Even more special, it's a wooden escalator. You don't get these anywhere else on the tube, not any more. Escalators with timber surfaces were phased out after the King's Cross fire for being a combustible risk, but Greenford'shas survived because it's not underground. It's quite evocative going for a ride, for those of us who remember these wooden workhorses all across the network. Chunky treads ascend, all threaded together, with convenient grooves into which to drop a scrunched up ticket or a cigarette paper. You suspect it wouldn't be quite so dangerous to catch a stray shoelace here as it would be on a modern metal chewer, but best not stop to find out. Once at the top it's almost tempting to walk back down the stairs, turn round and glide back up for another go. But best not. The platforms up here are fascinating too. Crammed between the two Central line platforms is a single-track FGW terminus, from which you can ride (occasionally) on one of the least used rail lines in London. I will do that one day and write about it, honest.
Chancery Lane Chancery Lane is well known for having the shortest escalator on the Underground. There are some pretty short escalators elsewhere, like a 6.46m climber at Canning Town, and a 6.31m riser at Heathrow 123, and three 5.60m at West Ham. But Chancery Lane's escalator is piddly, a mere 4.57m, that's fifteen feet in old money. If you choose to take the stairs instead, and you can because a staircase runs up the middle between the pair of escalators, there are only 25 steps. Twenty-five steps is nothing, unless you're elderly, or have a pushchair or a suitcase, in which case whoever installed this mini people-mover is a god. However record-breakingly short it is.

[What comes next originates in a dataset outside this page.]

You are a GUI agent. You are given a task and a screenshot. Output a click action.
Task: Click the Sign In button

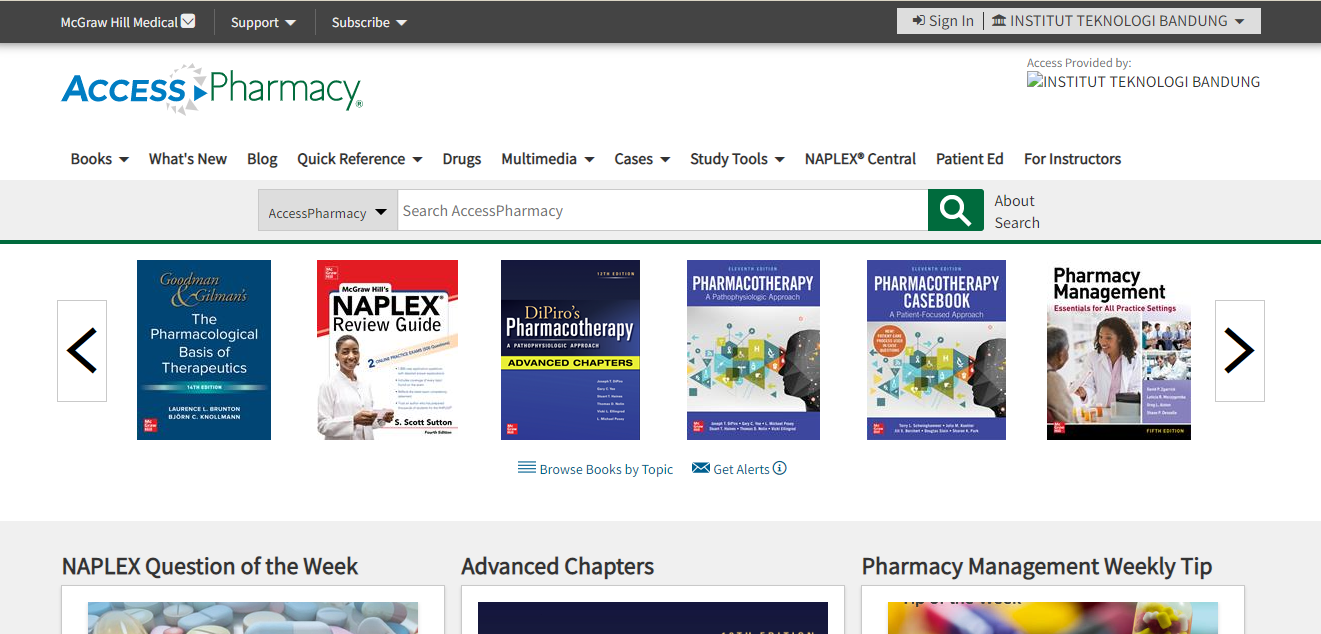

If you're thinking hang on, aren't the escalators at Chancery Lane quite long, that's because there are two sets. One rolls down from the ticket hall, and that's 50 foot long, which is proper big. That takes you down as far as the landing alongside the eastbound platform, which is where half the station's passengers need to go. But a peculiarity of the Central line means the westbound platform is stacked underneath the eastbound, hence the need for the tiny escalator to take everyone else a little further down. Even more peculiarly, the situation one stop down the line at St Paul's is reversed. There the eastbound platform sits underneath the westbound, don't ask me how, but somehow the tunnels swap elevations somewhere under Holborn Viaduct. But the lower escalator at St Paul's is eighteen foot high, that's 92cm more than at Chancery Lane, so Chancery Lane takes the crown.
Stratford
Except Chancery Lane doesn't have the shortest escalator on the Underground any more. That honour belongs to Stratford station, again on the Central line, as of September 2010. That's when platform 3a opened, to ease congestion before the Olympic by allowing doors to open on both sides on westbound trains. It also made it possible to access the central line direct from the main ticket hall, via an existing escalator. And that was a very short escalator, at only 4.1m, which is half a metre less than at Chancery Lane. You have to be fairly lazy to want to ride this one instead of walk up the staircase alongside, but people are lazy, and the escalator thrives.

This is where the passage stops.